Check every line of the data below for the word "Reaches", then give only the number of lines that have it.

--- RECORDS TO PROCESS ---

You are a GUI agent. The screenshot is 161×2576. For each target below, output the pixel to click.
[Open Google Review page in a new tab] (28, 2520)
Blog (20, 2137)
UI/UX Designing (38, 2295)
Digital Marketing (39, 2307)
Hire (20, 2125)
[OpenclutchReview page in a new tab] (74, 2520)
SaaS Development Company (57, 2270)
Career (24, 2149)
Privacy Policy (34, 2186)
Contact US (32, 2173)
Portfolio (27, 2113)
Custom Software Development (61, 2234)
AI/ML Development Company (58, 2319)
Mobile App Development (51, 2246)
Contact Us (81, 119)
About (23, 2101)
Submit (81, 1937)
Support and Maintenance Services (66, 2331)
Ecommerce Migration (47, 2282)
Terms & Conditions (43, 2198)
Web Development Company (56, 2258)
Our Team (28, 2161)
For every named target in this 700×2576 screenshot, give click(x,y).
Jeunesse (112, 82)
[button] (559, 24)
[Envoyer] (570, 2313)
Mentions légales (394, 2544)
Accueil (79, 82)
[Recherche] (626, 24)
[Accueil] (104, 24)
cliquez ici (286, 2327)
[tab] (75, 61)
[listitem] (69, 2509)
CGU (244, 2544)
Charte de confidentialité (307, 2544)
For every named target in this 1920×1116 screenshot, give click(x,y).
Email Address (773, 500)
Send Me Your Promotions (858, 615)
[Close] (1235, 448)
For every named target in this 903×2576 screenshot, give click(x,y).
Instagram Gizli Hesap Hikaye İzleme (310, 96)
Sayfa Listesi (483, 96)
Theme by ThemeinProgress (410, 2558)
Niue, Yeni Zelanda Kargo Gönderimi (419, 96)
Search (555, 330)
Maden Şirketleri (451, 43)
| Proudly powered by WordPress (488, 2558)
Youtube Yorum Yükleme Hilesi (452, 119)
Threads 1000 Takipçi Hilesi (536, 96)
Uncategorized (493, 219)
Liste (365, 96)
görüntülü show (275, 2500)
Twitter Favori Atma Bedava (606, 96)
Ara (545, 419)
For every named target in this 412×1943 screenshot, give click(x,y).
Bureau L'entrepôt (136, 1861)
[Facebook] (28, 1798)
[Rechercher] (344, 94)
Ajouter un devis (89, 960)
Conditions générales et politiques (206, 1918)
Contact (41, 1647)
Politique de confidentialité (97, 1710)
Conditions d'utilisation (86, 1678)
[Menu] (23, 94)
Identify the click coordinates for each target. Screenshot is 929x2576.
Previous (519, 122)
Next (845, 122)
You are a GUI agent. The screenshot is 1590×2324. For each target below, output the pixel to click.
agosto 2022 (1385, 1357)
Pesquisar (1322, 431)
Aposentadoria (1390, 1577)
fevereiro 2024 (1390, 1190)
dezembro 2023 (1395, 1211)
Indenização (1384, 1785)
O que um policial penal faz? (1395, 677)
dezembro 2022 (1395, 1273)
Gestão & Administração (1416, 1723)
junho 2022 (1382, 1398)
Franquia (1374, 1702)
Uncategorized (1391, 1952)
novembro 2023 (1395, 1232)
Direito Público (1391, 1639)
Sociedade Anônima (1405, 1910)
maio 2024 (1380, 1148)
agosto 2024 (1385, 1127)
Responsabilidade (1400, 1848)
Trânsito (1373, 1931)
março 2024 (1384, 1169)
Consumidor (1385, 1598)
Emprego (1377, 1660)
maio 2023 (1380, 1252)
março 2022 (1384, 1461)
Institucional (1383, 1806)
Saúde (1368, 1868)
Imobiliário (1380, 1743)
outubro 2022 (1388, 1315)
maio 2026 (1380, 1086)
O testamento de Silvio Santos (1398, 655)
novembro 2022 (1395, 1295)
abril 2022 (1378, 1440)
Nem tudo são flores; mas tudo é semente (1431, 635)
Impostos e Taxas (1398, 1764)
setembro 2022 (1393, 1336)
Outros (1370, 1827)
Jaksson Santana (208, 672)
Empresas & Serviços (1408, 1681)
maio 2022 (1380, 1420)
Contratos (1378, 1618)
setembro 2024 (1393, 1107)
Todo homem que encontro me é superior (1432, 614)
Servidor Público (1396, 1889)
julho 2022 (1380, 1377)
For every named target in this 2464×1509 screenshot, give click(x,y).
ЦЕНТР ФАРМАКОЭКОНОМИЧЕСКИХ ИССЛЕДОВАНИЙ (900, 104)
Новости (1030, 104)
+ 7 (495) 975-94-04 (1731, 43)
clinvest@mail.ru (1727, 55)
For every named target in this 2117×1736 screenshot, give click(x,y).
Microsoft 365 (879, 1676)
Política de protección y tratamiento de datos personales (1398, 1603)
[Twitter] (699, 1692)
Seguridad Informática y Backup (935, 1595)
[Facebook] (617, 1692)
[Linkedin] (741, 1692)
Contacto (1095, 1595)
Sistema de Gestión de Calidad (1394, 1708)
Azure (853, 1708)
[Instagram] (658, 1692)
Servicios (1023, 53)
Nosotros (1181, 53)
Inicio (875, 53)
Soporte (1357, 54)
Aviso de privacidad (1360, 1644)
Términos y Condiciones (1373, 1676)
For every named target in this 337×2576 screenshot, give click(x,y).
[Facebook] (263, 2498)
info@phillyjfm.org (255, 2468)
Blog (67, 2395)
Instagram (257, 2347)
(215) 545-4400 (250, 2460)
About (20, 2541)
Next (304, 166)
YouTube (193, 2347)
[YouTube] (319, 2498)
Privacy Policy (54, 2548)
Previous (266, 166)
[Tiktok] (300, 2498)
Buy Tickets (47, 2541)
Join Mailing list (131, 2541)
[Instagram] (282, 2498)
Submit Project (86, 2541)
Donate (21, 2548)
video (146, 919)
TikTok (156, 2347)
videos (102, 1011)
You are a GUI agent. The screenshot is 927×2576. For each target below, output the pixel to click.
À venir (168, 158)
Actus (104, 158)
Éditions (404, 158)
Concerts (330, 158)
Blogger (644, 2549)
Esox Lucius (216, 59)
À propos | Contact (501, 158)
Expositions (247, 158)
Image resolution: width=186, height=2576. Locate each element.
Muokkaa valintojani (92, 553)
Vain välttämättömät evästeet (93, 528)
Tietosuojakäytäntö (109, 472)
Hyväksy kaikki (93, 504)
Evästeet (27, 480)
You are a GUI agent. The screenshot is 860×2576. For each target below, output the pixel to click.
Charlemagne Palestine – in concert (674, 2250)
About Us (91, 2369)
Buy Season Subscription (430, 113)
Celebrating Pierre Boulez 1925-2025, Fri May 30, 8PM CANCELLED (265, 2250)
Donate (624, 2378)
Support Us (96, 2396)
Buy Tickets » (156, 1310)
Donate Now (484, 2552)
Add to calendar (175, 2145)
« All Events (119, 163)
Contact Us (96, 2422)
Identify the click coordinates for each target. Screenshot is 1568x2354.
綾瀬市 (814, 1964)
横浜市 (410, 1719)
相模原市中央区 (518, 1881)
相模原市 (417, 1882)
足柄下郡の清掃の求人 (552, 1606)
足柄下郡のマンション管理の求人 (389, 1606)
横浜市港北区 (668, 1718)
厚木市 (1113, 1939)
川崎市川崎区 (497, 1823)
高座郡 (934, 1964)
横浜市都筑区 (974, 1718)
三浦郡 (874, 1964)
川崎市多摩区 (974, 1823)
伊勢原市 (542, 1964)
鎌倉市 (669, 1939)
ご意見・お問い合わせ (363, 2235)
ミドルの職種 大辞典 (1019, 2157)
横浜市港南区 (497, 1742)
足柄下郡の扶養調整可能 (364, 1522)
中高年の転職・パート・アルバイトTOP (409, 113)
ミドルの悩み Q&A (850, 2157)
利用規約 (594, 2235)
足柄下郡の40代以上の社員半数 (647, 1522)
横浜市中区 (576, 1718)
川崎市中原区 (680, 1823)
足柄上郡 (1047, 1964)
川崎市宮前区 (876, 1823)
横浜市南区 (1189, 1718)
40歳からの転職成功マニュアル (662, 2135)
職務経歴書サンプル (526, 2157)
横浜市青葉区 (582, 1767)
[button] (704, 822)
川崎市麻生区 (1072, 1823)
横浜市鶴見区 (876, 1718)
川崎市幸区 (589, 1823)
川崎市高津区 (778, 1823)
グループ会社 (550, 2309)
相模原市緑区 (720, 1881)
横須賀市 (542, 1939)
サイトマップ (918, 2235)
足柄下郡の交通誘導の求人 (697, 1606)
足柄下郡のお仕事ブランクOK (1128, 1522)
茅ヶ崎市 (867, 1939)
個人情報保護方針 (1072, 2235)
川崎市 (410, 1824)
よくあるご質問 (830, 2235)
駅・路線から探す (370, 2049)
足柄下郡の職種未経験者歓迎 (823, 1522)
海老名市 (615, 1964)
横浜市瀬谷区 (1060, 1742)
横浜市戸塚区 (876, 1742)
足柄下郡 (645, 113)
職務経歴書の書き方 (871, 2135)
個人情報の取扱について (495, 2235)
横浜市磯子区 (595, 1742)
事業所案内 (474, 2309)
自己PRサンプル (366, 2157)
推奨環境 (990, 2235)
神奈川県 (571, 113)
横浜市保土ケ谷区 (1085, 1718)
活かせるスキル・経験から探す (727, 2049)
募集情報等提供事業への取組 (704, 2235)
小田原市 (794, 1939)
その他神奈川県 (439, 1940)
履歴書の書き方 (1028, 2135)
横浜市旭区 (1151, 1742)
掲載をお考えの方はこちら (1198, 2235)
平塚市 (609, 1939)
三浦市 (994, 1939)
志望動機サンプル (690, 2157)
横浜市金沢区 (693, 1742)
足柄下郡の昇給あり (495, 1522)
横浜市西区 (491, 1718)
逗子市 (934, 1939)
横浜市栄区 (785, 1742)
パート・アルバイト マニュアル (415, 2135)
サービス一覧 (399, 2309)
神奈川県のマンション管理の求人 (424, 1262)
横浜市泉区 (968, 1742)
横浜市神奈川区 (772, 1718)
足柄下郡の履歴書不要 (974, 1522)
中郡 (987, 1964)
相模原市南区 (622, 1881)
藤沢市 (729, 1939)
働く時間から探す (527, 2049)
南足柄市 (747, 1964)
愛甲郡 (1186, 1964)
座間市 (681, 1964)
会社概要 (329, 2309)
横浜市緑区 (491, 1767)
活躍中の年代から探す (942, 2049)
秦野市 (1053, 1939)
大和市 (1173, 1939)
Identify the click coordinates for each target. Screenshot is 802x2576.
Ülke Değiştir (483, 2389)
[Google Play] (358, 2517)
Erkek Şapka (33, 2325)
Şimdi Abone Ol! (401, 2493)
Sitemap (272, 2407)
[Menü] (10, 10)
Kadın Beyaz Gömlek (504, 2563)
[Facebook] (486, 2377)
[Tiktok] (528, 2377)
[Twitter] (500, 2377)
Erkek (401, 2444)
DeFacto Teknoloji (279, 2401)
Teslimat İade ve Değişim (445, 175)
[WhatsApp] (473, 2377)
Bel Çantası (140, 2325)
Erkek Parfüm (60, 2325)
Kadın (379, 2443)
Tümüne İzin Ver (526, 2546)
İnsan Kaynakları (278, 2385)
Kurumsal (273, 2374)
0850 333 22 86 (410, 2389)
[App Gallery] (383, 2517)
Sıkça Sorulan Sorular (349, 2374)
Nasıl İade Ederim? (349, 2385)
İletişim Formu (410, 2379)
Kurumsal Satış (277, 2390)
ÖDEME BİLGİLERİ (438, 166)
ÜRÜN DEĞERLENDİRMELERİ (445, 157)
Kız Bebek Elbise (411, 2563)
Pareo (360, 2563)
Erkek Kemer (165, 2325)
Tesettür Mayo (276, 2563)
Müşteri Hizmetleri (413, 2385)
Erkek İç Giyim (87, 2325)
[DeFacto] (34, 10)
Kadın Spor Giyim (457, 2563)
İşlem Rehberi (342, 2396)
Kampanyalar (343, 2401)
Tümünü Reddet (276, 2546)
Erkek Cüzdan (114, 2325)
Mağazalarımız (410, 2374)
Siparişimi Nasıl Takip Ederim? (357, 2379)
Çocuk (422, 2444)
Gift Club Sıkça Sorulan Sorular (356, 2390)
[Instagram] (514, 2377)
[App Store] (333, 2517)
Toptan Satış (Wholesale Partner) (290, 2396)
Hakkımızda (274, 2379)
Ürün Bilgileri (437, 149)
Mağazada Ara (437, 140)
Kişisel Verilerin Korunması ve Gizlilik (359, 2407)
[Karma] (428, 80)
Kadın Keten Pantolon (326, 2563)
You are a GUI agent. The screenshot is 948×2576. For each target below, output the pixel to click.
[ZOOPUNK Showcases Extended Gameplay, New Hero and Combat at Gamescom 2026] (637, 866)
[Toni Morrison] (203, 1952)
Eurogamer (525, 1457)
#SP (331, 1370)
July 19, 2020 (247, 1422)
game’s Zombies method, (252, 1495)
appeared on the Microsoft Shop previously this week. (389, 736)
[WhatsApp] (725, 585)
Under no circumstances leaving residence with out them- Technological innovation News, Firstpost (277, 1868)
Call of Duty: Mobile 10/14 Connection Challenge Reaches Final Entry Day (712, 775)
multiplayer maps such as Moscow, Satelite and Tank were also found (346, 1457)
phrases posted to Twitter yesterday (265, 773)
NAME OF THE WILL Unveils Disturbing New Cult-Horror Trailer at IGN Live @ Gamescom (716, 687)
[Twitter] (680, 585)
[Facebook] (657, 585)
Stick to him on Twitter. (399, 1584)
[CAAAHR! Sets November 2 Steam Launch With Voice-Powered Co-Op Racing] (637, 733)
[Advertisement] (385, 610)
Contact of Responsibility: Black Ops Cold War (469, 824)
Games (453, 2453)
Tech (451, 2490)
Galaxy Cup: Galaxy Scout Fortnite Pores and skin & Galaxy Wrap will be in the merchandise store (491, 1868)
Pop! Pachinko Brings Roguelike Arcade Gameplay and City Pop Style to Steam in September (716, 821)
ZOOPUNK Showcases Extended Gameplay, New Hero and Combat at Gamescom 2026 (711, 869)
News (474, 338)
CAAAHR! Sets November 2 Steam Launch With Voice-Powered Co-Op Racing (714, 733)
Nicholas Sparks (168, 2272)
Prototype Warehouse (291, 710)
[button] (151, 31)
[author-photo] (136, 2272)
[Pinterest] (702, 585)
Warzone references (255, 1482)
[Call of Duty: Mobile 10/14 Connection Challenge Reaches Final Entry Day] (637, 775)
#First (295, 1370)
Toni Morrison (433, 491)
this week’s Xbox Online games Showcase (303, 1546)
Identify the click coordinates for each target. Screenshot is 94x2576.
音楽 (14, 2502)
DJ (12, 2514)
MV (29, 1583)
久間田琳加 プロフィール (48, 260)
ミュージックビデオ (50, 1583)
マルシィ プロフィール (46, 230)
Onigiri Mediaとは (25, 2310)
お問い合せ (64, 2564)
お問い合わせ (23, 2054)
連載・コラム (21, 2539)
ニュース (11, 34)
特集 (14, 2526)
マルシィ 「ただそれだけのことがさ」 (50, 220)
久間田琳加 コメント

---

## SOLUTION TO THE PROBLEM
2